Stored records:

□ □ □ □

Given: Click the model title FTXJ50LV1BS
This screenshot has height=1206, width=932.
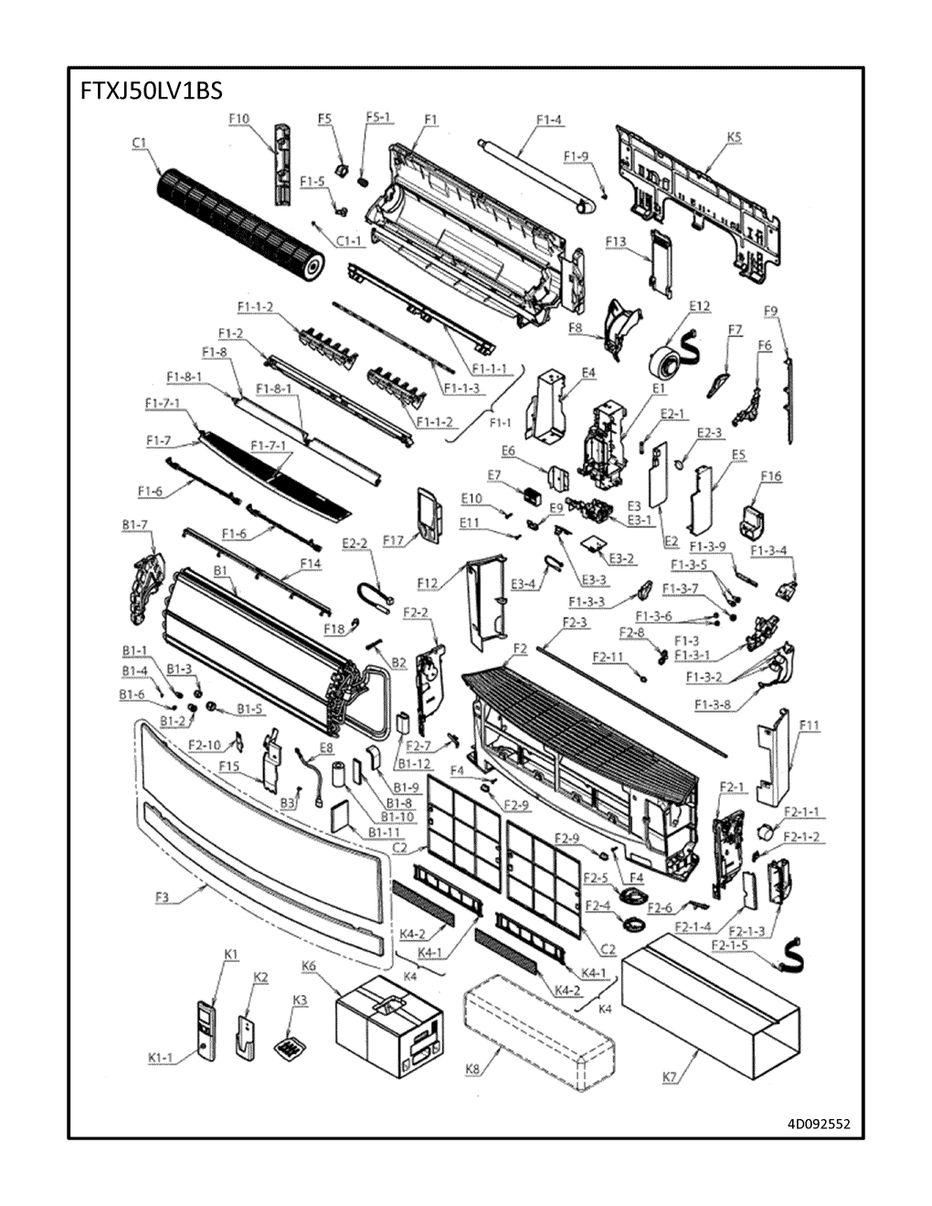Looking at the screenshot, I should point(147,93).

□ □ □ □

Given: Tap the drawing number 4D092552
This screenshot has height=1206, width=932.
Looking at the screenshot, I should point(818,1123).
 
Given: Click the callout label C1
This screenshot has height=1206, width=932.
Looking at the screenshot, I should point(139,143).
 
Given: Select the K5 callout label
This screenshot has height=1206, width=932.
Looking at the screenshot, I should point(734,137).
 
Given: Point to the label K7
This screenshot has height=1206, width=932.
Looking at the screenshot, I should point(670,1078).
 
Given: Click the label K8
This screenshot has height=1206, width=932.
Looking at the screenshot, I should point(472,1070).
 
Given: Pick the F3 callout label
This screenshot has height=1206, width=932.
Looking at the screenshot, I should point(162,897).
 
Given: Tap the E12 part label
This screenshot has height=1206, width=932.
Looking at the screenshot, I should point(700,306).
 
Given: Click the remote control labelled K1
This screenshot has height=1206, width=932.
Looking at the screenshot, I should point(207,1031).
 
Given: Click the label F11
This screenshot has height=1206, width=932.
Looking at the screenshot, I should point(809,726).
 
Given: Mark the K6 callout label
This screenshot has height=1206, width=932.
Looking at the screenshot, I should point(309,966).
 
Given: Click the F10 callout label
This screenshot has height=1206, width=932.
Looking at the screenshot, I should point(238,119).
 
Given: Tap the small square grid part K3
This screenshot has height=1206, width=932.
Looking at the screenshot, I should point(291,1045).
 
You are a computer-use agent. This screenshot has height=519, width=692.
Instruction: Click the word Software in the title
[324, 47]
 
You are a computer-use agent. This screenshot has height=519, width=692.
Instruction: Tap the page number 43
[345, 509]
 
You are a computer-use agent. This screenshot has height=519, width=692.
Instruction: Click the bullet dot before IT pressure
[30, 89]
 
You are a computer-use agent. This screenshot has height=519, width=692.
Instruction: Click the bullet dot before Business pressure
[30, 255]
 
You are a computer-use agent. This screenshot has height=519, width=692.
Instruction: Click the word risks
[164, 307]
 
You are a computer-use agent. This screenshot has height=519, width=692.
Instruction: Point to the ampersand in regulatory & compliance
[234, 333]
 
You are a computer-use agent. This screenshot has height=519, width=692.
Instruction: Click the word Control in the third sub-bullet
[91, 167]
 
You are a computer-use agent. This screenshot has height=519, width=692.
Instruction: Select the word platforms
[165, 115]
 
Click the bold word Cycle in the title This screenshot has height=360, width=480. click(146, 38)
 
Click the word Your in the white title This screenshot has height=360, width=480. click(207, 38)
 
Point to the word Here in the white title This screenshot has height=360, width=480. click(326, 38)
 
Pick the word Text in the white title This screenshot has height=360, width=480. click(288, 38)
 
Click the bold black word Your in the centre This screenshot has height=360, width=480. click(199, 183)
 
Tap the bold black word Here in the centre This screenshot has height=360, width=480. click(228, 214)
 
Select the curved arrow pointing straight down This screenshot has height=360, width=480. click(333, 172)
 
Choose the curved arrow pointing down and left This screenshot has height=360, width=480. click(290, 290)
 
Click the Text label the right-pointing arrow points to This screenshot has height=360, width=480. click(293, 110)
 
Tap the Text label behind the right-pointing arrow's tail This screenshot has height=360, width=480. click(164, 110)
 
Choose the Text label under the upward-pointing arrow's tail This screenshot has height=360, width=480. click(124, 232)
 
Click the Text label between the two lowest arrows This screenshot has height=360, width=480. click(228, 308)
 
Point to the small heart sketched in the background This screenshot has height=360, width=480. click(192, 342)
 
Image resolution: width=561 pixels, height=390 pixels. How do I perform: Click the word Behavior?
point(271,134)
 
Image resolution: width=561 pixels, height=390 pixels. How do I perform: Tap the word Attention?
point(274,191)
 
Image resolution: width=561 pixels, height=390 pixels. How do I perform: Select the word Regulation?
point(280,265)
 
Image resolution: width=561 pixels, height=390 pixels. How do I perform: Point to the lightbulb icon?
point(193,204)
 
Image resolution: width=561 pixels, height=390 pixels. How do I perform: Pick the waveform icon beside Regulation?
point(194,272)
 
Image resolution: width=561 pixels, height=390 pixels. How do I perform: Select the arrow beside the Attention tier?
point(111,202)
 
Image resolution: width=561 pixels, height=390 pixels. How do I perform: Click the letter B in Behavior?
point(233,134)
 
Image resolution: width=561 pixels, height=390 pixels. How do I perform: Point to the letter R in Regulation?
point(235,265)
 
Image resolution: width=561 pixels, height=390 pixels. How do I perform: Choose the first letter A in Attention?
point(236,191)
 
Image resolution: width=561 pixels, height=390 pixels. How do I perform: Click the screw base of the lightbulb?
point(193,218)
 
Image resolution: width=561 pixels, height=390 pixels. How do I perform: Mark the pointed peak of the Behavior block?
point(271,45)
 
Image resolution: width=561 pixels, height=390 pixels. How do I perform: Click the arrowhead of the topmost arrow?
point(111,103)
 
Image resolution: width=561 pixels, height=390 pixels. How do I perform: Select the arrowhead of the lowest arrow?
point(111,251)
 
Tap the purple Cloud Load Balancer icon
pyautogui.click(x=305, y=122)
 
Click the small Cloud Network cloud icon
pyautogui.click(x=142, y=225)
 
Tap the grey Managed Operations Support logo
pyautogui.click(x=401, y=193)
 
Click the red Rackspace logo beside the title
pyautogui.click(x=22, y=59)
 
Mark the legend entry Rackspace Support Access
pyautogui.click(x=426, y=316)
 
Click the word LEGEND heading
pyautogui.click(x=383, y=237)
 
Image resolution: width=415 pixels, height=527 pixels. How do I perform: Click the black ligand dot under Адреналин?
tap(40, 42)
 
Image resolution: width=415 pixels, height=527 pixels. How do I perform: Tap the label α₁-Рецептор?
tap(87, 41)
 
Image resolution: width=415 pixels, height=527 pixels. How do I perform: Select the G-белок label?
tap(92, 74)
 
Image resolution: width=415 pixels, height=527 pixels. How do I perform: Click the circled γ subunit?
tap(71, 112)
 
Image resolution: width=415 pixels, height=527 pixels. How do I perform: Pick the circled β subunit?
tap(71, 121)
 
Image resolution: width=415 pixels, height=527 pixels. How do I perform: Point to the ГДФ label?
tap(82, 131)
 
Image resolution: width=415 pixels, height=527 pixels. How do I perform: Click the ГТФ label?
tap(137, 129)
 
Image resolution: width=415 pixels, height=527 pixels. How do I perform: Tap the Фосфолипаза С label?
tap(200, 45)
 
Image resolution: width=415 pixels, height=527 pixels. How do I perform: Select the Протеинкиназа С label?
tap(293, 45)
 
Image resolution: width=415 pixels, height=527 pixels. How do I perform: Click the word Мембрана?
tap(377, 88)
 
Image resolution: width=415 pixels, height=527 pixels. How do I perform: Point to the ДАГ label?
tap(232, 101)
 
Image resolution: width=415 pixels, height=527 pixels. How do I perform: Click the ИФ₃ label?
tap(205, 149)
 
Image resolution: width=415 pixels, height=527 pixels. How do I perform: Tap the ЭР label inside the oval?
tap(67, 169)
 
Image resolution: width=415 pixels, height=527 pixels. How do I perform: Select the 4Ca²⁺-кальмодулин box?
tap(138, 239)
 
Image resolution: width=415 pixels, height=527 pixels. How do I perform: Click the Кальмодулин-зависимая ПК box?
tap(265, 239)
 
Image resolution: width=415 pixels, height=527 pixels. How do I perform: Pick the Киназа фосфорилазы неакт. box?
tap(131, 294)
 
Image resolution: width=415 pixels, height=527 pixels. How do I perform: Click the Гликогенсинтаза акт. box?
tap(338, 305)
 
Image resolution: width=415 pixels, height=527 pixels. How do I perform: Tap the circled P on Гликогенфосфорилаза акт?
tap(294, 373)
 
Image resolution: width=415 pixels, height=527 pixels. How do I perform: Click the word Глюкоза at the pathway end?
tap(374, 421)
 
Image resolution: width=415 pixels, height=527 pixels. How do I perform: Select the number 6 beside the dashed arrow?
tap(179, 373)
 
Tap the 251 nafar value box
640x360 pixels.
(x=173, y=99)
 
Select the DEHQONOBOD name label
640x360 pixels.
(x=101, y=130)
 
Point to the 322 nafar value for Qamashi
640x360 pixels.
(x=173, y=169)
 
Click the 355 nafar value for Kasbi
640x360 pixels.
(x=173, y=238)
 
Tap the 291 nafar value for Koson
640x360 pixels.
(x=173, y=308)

□ □ □ □

What is asked: Reproduce the part of the listing that opens with the line containing "circled β subunit?" and closes with the line containing "tap(131, 294)", keeping both of those lines.

Task output:
Image resolution: width=415 pixels, height=527 pixels. How do I perform: Pick the circled β subunit?
tap(71, 121)
 
Image resolution: width=415 pixels, height=527 pixels. How do I perform: Point to the ГДФ label?
tap(82, 131)
 
Image resolution: width=415 pixels, height=527 pixels. How do I perform: Click the ГТФ label?
tap(137, 129)
 
Image resolution: width=415 pixels, height=527 pixels. How do I perform: Tap the Фосфолипаза С label?
tap(200, 45)
 
Image resolution: width=415 pixels, height=527 pixels. How do I perform: Select the Протеинкиназа С label?
tap(293, 45)
 
Image resolution: width=415 pixels, height=527 pixels. How do I perform: Click the word Мембрана?
tap(377, 88)
 
Image resolution: width=415 pixels, height=527 pixels. How do I perform: Point to the ДАГ label?
tap(232, 101)
 
Image resolution: width=415 pixels, height=527 pixels. How do I perform: Click the ИФ₃ label?
tap(205, 149)
 
Image resolution: width=415 pixels, height=527 pixels. How do I perform: Tap the ЭР label inside the oval?
tap(67, 169)
 
Image resolution: width=415 pixels, height=527 pixels. How do I perform: Select the 4Ca²⁺-кальмодулин box?
tap(138, 239)
 
Image resolution: width=415 pixels, height=527 pixels. How do I perform: Click the Кальмодулин-зависимая ПК box?
tap(265, 239)
 
Image resolution: width=415 pixels, height=527 pixels. How do I perform: Pick the Киназа фосфорилазы неакт. box?
tap(131, 294)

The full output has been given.